No decision on the Revision of the Directive on the structure of excise duties on alcoholic beverages
We are pleased that the excise tax structure Directive has not been further discussed at the last ECOFIN Council on 14 June and was therefore not voted. Why? Because the text, as it stands at the moment, remains highly problematic: rather than creating a more balanced framework, it would reinforce the privileged tax position of certain alcohol beverage sectors and discriminate against others on no justifiable grounds.
In particular, the proposal put forward by the Commission and further developed by the Council Presidencies, notably Austria and Romania, would further discriminate against small commercial distillers when compared to the considerable benefits enjoyed by small brewers. We hope that the time between now and the re-opening of the discussions, forseen for the end of this year, can be used to reflect upon and re-assess these discriminatory elements.
We are against any type of discrimination. This is why we are also concerned about the draft provisions on home distillation. Under the current plans, Member States could exempt (or apply reduced excise rates) to a certain volume of fruit spirit per producing fruit grower’s household per year. Whether from the perspective of potential health risks or fair competition, such a proposal gives rise to serious concerns about adequate control mechanisms and avoidance of fraud.
Let’s be clear: one of the key principles underpinning the EU’s tax Directives is that all spirits are in direct competition with each other and so should be subject to an identical rate of tax in the market in which they are sold.
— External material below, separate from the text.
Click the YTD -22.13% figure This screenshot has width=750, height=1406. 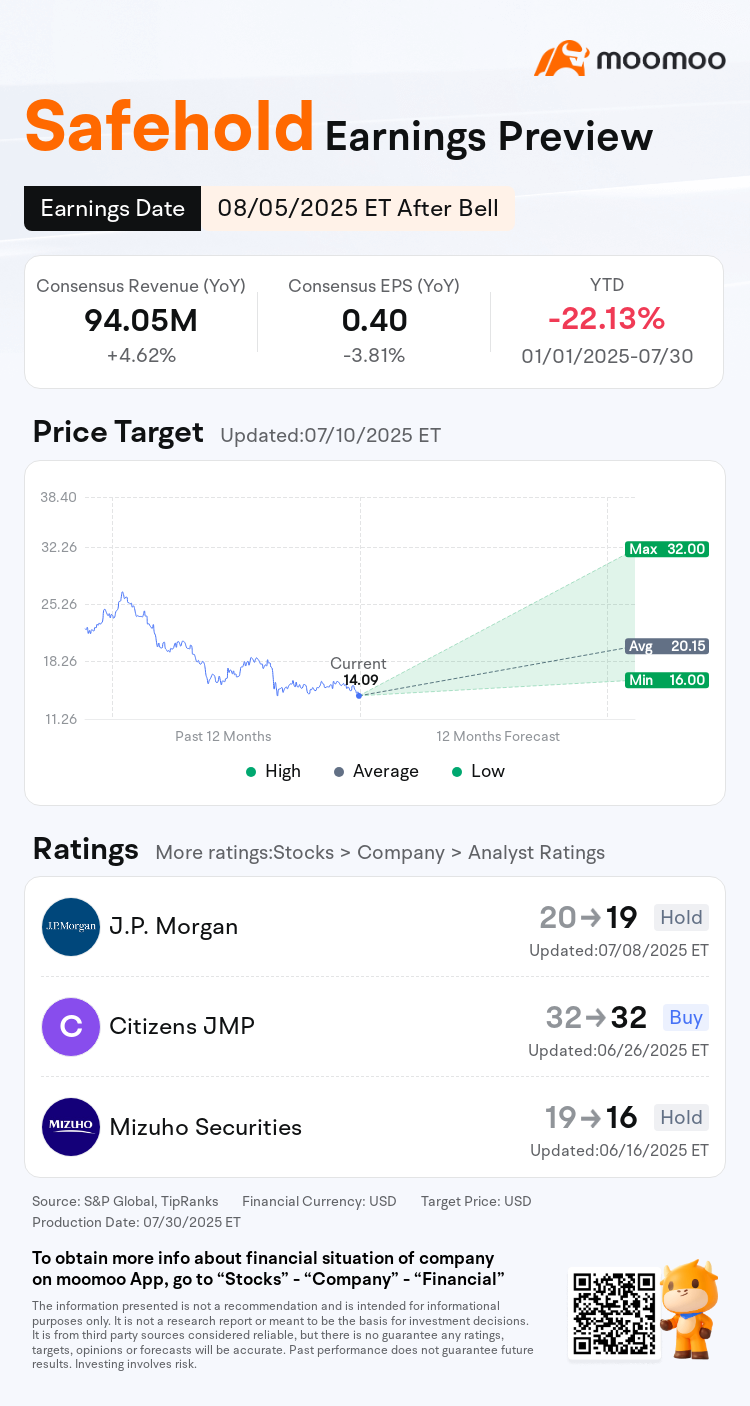[x=606, y=319]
Hence, all legitimate producers are subject to the same, numerous layers of legislation covering issues as diverse as environmental controls, health and safety of workers, hygienic production, warehouse authorisation and obligations when transporting spirits so as to safeguard excise tax payments. These controls are borne by all commercial traders. None of these controls, however, would be imposed on home distillers.
In conclusion, the proposal needs to be re-considered, also in the light of the inherent inconsistencies with its self-proclaimed policy objectives. It is not credible for the EU to claim using tax policy as an instrument to curb excessive drinking and suggesting in the same text a tax reduction for home distillation.
The decision not to re-open the debate during the ECOFIN Council meeting on 14 June demonstrates that the latest proposal for a new Directive is still not sufficiently advanced. We look forward to further discussions on these important points.